En Graciela he visto a “Marta y María”, el regalo dado y el regalo recibido. He visto repetidas veces a una gran mujer, en la medianía de su vida, anclada en su hogar, unida fielmente a su esposo José Luis al que desde hace dos años una parálisis le dejó su cuerpo y parte de su cerebro dañados para siempre. José Luis, fue durante muchos años conductor de autobuses; hoy se encuentra postrado, casi no quiere caminar; permaneció en coma casi un mes. Necesita todos los cuidados, todas las atenciones, se conduce casi como un niño, no puede quedarse solo, sus reacciones son imprevisibles, es necesario estar permanentemente a su lado.

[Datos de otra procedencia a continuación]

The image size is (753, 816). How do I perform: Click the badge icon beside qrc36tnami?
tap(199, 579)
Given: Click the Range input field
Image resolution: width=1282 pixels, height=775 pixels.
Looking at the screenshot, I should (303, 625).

Graciela se deshace y se desvive por su esposo. Es su amor. Permanece enamorada en la cruz de tantos días que tanto le pesan. “Padre Salvador, ya son muchos meses y mucha carga. Un día tras otro ya me pesan mucho. Nos hemos quedado solos. Ya no nos visitan…” Así se desahogaba en una de las visitas y en uno de los bellos y duros encuentros que pude tener en su casa. Me dice también que hace tiempo que perdió la sonrisa y que sus dos hijos adolescentes no saben por qué tuvo que ocurrir esa desgracia a su padre. Los medios económicos de esta pobre familia son muy escasos y casi no les alcanza para terminar bien cada semana. Cuando tienen que viajar al hospital para realizar algún análisis, consulta con el doctor, revisión médica… se agrava más la situación porque los desplazamientos son muy caros y no les alcanza para cubrir tantos gastos.

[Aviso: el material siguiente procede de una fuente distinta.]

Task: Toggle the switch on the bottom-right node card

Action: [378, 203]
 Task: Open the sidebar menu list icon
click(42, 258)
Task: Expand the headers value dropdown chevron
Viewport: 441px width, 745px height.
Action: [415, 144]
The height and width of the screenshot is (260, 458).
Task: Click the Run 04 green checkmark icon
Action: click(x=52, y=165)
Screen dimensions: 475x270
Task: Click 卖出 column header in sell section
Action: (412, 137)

“¿Cuándo respira usted? ¿Cuándo descansa?”, le pregunté. La respuesta que me dio me dejó sobrecogido. “Todas las tardes hago oración con el evangelio del día. La Palabra de Dios me ayuda mucho, me da fuerzas para seguir, para estar aquí, para amar y cuidar a José Luis, para trabajar por mis hijos. Ellos son mi vida”. Guardé silencio y dejé que la lección que esta sencilla y sacrificada mujer me estaba regalando fuera el tesoro íntimo recibido en una visita de amistad. Mi vida sacerdotal y misionera fue visitada por una buena mujer, con el rostro cansado, acostumbrada al sufrimiento, abierta a la gracia, con mucha paz, con Dios en sus labios y en su serena mirada. Así encontré a “María”. Antes de finalizar la visita, siempre me invitaba a orar con José Luis para dar gracias, pedir una bendición a Dios, interceder por los hijos, aceptar la voluntad del Señor, permanecer unidos a Él, leer la Palabra del día, rezar un Padre nuestro… Pero también encontré a “Marta”: laboriosa, muy trabajadora, abriendo siempre la puerta de la casa, sin parar de lavar, cocinar, coser, planchar, cuidar el jardín, sin salirse de sus cuatro paredes. Aceptando la dura realidad que le había tocado vivir, sufriendo el dolor de su esposo, sin indagar el porqué de la enfermedad, sin rebelarse, ha reducido la intensidad de su aflicción y desesperación. Ha comenzado a recuperar las fuerzas para estar bien con José Luis.
Ahora dice sí al sufrimiento que ha visitado su vida y su hogar. Lo acepta, no lo esquiva, lo combate con las armas de la oración, la caricia y la dedicación exclusiva. En Dios encuentra la fuerza necesaria para vivir cada día. Esta mujer fuerte hace tiempo que “vistió el dolor de plegaria; la soledad de esperanza. Sirvió, consoló, dio fuerzas, guardó para sí sus penas”.
Esta mujer es una contemplativa en acción, es una roca firme donde se construye la iglesia doméstica. Ella, de forma callada, no deja de amar y trabajar. Sabe también dejar su actividad para estar con el Señor de forma serena, sosegada, esperando su Palabra, su consuelo, su fortaleza. Esta mujer, grande de espíritu, no ha dejado en ningún momento de dar vida, de ser fiel, de estar al pie de la cruz esperando el día de la resurrección.
Graciela irradia una luz peculiar, es una mujer de pocas palabras, de gran corazón. Ha conseguido una sabiduría capaz de transformar “lo escabroso en llano”. Me he sentido profundamente sorprendido por este regalo dado y recibido. ¡He visto a “Marta y María”!